• _DIRECTIVE_:
Rewrite the rows from the line containing "What do you see at coordinates (130, 174)" through the line containing "I want to click on x-axis-label: 2024.11.15, so" as a numbered list, leaving out any blank lines.
*** RECORDS Section Begins ***
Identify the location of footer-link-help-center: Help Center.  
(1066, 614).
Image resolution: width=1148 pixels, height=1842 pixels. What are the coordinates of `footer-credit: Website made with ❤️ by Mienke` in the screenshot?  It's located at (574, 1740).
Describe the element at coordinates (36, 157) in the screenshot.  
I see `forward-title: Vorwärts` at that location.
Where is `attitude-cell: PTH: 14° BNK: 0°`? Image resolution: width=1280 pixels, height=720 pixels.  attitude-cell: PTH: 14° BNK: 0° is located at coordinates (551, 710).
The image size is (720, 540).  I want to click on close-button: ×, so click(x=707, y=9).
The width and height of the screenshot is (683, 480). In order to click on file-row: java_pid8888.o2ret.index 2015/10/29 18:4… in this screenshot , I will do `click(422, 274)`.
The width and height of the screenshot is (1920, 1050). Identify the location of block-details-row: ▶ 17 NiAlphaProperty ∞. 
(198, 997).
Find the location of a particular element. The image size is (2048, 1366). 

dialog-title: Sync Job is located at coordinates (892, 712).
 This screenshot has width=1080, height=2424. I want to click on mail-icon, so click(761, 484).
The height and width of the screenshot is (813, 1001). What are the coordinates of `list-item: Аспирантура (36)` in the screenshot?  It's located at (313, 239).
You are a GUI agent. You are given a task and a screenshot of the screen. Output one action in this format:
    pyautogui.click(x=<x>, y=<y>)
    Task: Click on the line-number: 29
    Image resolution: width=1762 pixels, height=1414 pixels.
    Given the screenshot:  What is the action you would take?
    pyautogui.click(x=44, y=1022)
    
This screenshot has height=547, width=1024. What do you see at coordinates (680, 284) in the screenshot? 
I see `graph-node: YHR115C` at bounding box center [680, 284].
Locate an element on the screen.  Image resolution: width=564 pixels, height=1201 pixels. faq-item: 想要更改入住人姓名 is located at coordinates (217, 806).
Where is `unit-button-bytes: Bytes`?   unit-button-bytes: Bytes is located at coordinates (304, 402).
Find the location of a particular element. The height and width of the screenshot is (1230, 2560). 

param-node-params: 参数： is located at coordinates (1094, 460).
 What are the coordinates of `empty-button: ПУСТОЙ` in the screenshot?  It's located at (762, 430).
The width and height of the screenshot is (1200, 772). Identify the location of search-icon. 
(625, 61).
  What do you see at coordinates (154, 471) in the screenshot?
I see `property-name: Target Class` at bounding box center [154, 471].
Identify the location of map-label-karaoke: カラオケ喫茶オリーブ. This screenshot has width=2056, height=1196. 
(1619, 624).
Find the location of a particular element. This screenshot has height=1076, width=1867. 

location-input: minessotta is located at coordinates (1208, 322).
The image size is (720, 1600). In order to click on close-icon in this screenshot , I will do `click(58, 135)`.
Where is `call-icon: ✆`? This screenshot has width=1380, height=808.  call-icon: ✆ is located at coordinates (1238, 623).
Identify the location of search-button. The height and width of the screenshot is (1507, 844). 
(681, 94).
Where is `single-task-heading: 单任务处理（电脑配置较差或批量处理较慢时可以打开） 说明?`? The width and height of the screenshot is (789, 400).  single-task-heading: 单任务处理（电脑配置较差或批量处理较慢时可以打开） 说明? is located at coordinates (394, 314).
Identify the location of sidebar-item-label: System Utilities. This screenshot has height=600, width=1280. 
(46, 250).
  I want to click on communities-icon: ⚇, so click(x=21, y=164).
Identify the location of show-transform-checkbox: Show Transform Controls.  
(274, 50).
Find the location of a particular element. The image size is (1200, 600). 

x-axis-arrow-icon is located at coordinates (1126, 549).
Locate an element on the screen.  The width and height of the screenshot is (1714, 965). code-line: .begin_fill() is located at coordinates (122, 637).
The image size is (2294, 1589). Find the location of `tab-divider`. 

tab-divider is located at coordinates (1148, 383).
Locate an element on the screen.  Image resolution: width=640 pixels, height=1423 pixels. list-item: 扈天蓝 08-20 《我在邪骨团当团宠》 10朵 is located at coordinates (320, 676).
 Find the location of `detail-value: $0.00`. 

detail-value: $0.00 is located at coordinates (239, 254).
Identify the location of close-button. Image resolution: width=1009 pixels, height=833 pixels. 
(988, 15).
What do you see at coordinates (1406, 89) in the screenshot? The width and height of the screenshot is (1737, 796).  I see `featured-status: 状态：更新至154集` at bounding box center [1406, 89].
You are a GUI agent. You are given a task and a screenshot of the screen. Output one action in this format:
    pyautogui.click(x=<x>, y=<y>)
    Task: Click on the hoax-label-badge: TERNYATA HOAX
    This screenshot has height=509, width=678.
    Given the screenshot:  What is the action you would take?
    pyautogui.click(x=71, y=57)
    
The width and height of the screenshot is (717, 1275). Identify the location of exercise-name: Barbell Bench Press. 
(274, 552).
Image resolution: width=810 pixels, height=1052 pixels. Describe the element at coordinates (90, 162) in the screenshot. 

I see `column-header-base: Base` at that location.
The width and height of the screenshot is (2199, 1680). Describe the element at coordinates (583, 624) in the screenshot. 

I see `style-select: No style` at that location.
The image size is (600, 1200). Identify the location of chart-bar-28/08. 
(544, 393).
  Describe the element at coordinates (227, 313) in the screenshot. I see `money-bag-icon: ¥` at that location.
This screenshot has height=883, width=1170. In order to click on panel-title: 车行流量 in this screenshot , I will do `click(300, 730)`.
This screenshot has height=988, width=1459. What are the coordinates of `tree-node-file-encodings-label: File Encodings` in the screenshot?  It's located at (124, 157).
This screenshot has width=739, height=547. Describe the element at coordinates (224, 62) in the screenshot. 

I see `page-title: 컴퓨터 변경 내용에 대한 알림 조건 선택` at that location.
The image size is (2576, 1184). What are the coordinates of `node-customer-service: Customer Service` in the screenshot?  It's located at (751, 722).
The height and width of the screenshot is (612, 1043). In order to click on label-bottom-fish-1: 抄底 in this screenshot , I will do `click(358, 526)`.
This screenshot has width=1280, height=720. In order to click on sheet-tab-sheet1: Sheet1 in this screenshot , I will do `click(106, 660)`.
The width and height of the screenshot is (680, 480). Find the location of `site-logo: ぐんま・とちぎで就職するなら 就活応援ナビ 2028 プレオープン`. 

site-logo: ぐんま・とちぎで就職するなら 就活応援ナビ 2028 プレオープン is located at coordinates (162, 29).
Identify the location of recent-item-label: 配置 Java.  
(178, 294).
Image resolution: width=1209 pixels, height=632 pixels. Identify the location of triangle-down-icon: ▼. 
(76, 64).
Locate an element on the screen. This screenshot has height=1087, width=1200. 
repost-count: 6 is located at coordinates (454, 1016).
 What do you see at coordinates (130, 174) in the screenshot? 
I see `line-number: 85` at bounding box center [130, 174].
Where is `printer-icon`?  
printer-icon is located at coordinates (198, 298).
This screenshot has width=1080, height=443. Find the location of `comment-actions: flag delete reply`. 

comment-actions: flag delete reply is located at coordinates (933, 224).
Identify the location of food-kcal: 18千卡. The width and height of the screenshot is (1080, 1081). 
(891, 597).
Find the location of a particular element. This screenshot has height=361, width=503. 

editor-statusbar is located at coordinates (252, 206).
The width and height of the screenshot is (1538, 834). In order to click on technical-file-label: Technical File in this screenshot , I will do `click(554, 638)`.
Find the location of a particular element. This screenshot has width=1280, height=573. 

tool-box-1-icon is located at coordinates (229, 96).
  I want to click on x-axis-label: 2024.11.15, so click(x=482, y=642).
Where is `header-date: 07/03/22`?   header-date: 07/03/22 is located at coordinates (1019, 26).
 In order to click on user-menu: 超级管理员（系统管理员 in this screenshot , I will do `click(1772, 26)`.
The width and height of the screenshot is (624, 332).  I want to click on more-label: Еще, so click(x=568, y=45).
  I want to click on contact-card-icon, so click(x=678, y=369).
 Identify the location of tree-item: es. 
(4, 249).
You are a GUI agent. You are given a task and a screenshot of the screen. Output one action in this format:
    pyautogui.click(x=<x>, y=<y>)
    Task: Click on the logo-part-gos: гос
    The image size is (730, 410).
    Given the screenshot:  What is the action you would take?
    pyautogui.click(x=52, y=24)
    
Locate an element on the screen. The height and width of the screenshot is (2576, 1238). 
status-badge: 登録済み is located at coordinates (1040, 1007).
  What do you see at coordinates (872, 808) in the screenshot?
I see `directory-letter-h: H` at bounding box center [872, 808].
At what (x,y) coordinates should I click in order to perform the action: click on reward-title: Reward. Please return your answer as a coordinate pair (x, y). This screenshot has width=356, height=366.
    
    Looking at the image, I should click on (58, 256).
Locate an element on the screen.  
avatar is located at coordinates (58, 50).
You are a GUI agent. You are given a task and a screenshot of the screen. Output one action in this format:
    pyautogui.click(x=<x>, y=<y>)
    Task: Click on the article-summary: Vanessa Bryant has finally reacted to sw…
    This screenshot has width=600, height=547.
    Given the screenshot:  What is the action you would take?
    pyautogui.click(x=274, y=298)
*** RECORDS Section Ends ***
• _RESPONSE BOX_:
1.  What do you see at coordinates (130, 174) in the screenshot? 
2. I see `line-number: 85` at bounding box center [130, 174].
3. Where is `printer-icon`?  
4. printer-icon is located at coordinates (198, 298).
5. This screenshot has width=1080, height=443. Find the location of `comment-actions: flag delete reply`. 
6. comment-actions: flag delete reply is located at coordinates (933, 224).
7. Identify the location of food-kcal: 18千卡. The width and height of the screenshot is (1080, 1081). 
8. (891, 597).
9. Find the location of a particular element. This screenshot has height=361, width=503. 
10. editor-statusbar is located at coordinates (252, 206).
11. The width and height of the screenshot is (1538, 834). In order to click on technical-file-label: Technical File in this screenshot , I will do `click(554, 638)`.
12. Find the location of a particular element. This screenshot has width=1280, height=573. 
13. tool-box-1-icon is located at coordinates (229, 96).
14.   I want to click on x-axis-label: 2024.11.15, so click(x=482, y=642).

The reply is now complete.